Jenis orang raja yang ketiga adalah:


فَهُوَ الرجل يتمادى فِي الذُّنُوب وَفِيمَا لَا يُحِبهُ لنَفسِهِ وَلَا يحب ان يلقى الله بِهِ ويرجو الْمَغْفِرَة من غير تَوْبَة وَهُوَ مَعَ ذَلِك غير تائب مِنْهَا وَلَا مقلع عَنْهَا وَهُوَ مَعَ ذَلِك يَرْجُو


Artinya, “Orang yang bergelimang dosa dan perkara-perkara yang tak diinginkan untuk dirinya; ia juga tidak menginginkan Allah menimpakan dirinya pada perkara-perkara tersebut, namun ia masih berharap ampunan tanpa melakukan tobat. Ia tidak bertobat dari dosa yang diperbuatnya. Tidak pula melepas diri dari perbuatan dosanya. Meski demikian ia tetap berharap pada Allah.”

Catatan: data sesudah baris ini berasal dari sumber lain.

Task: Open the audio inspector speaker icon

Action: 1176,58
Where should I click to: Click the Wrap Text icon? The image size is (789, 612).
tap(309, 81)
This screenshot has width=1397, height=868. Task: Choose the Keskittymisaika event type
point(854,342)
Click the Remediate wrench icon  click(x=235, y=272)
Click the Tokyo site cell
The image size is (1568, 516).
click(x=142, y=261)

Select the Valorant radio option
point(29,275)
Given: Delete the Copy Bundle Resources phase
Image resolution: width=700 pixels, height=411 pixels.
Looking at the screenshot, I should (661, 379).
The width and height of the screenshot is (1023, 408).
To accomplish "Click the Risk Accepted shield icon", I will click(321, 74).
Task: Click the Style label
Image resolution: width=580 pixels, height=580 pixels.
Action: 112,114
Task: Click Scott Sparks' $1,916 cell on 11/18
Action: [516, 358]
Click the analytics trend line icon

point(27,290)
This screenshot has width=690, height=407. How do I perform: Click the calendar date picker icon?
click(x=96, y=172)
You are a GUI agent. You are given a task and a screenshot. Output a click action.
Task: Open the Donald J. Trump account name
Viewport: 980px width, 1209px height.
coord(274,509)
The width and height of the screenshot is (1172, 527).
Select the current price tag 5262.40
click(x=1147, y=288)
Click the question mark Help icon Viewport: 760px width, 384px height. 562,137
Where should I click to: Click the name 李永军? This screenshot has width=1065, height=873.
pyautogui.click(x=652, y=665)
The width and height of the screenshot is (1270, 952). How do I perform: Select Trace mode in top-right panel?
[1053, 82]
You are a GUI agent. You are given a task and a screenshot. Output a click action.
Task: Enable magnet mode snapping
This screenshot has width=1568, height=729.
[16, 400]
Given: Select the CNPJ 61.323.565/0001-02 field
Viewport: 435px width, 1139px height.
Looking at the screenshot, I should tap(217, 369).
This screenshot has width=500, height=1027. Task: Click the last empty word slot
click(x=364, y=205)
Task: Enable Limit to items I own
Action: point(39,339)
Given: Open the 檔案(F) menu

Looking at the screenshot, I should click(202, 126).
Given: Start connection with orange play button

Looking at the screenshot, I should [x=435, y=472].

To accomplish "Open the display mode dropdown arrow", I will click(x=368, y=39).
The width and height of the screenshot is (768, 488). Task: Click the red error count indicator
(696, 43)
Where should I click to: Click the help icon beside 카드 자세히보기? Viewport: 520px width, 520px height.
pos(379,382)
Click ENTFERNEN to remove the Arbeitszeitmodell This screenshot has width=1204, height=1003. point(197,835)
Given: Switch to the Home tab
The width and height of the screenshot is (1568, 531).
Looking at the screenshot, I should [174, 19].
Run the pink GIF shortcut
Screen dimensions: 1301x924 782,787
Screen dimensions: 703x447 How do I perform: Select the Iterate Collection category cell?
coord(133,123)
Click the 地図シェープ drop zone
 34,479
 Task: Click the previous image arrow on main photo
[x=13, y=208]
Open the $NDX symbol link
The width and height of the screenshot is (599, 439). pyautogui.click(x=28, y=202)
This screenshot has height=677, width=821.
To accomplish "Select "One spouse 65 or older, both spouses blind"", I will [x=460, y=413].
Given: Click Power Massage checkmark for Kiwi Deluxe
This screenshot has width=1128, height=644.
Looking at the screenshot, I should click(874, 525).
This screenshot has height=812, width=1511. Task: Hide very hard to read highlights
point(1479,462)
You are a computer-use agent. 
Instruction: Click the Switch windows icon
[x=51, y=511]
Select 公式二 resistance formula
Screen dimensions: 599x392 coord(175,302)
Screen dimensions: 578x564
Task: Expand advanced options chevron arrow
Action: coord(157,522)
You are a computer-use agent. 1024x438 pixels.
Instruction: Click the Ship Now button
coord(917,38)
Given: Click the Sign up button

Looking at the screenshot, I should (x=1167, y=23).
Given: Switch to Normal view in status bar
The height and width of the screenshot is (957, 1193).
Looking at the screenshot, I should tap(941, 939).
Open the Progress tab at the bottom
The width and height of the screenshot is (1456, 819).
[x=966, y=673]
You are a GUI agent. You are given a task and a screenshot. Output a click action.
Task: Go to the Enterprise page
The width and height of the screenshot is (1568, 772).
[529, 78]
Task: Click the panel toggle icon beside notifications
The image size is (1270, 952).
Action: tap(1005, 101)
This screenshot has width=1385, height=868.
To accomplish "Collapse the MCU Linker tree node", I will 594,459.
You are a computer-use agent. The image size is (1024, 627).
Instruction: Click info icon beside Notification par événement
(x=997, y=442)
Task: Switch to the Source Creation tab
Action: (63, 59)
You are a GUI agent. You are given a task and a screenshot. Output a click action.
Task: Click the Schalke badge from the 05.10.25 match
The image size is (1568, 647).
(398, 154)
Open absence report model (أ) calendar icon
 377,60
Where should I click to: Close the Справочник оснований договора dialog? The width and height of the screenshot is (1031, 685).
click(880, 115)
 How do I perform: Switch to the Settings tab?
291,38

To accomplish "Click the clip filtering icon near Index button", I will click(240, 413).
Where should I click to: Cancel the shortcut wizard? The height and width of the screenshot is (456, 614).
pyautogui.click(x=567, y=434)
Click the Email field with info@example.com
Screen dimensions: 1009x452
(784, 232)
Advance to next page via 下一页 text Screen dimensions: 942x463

Disampaikan oleh al-Muhasibi, tipe orang berharap yang ketiga adalah orang yang tertipu. Harapan, cita-cita, dan keinginannya penuh dengan kepalsuan. (Lihat: al-Muhasibi, halaman 68).


Orang yang bersikap seperti ini sama dengan orang yang memutus kasih sayang Allah dari hatinya. Sebaliknya, ia terus-menerus berpaling dari-Nya. Ia tenang berada di sisi makar Allah. Ia merasa nyaman dengan penyegeraan siksaan-Nya. Makanya, ia disebut orang yang tertipu dan terpedaya.


Karena itu, di saat beramal baik atau bertobat, kita berharap rahmat, ridha dan ampunan Allah. Bahkan, di saat berbuat baik pun, mestinya kita merasa khauf (takut) jika amal baik kita ditolak atau tidak dicintai Allah. Terlebih jika kita sedang berbuat dosa dan kemaksiatan. Walhasil, khauf (takut) kita kepada Allah harus lebih besar daripada raja’ (harapan) kita. Sebab, sekalipun beramal baik, kita mengetahui apakah amal kita ada dalam rida-Nya atau murka-Nya. Wallahu ‘alam.


Ustadz M. Tatam Wijaya, Penyuluh dan Petugas KUA Sukanagara-Cianjur, Jawa Barat.